MATERIAL SUPPLIED:

════════

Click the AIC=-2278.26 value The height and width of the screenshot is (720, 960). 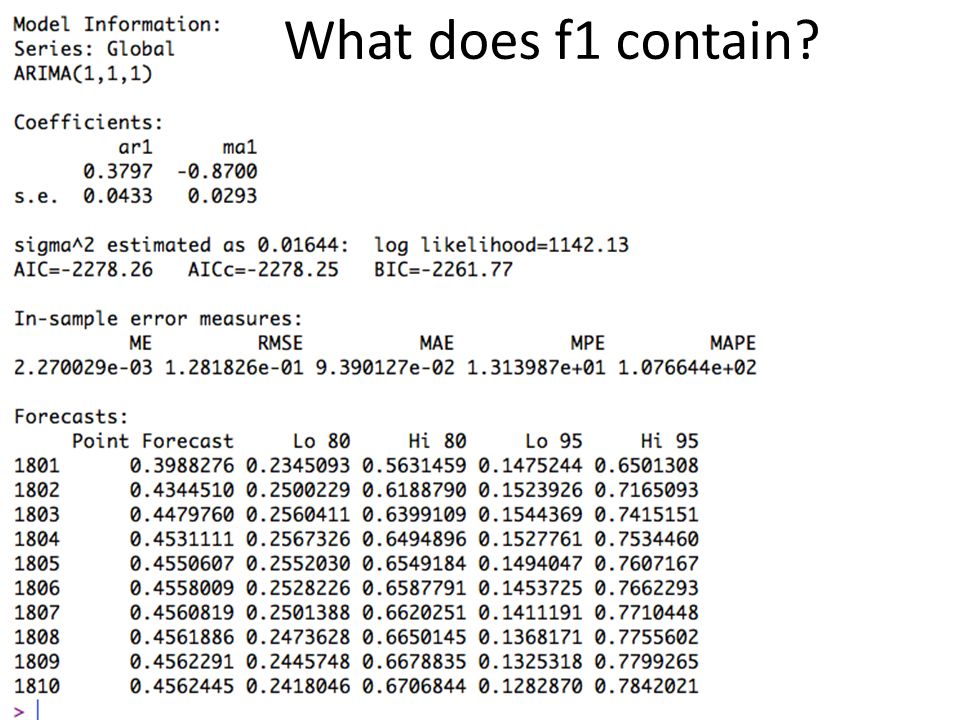[x=83, y=269]
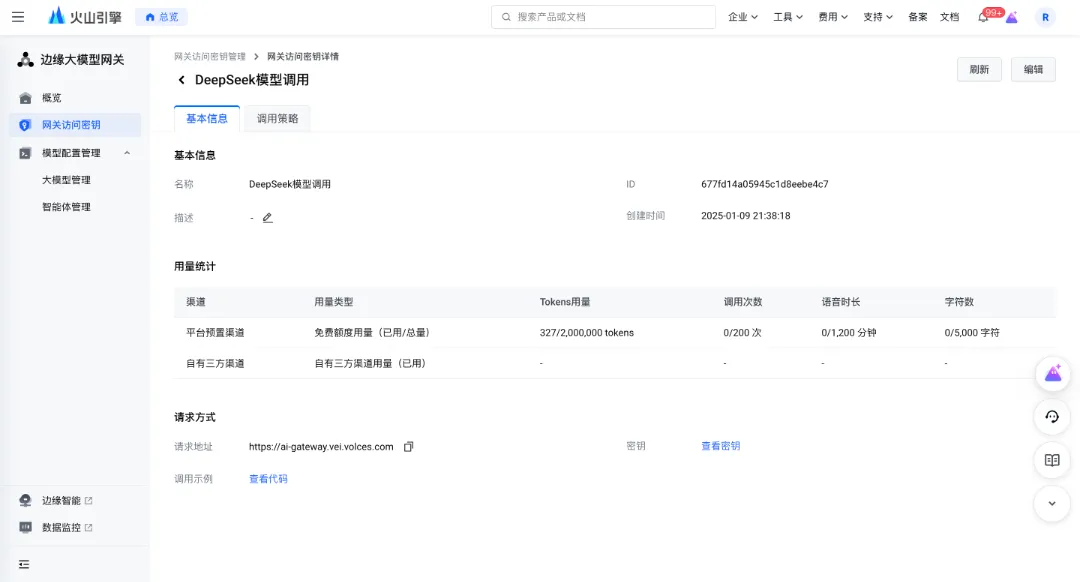1080x582 pixels.
Task: Click the notification bell icon
Action: coord(983,17)
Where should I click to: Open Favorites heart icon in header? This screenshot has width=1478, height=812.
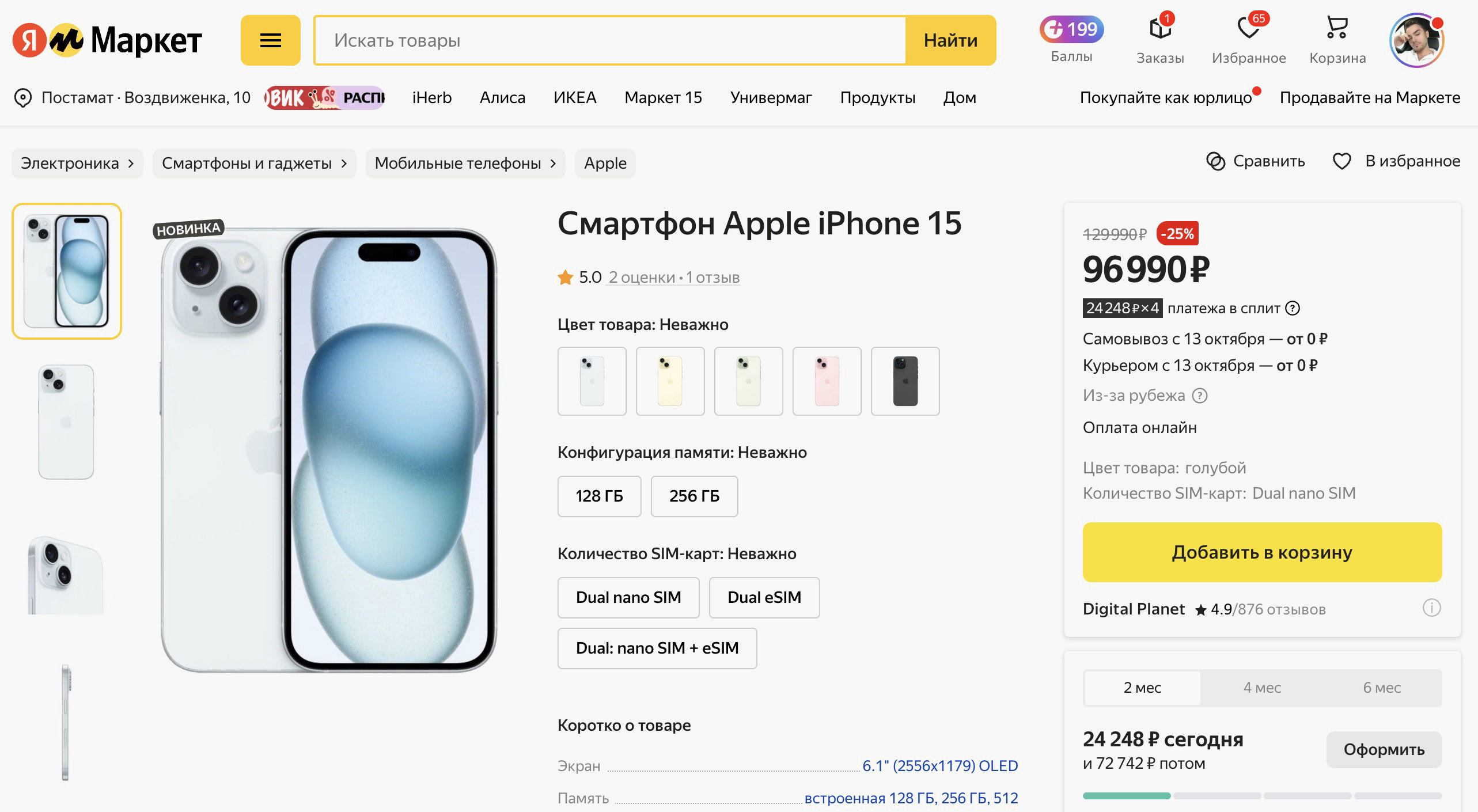coord(1248,29)
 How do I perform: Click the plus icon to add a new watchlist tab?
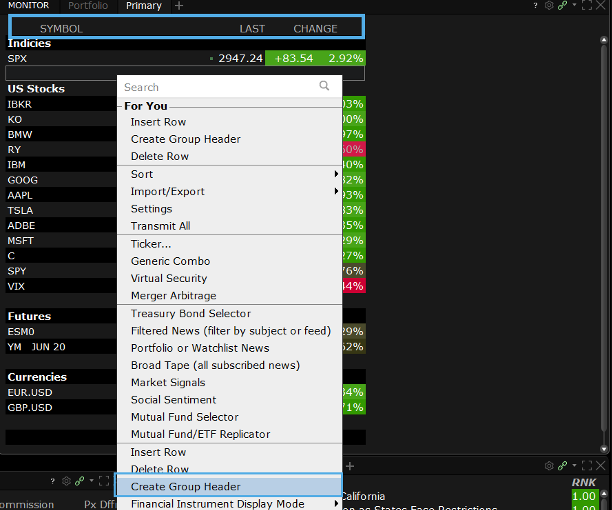click(x=179, y=6)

════════

PROBLEM STATEMENT: Reproduce only the lines between the line with "Where should I" and the final line of the records, both included, so that the copy matches them exactly and contains no pictures.

RESPONSE:
Where should I click to: Open Favorites heart icon in header? This screenshot has width=1478, height=812.
coord(1248,29)
 How do I perform: Click the plus icon to add a new watchlist tab?
click(x=179, y=6)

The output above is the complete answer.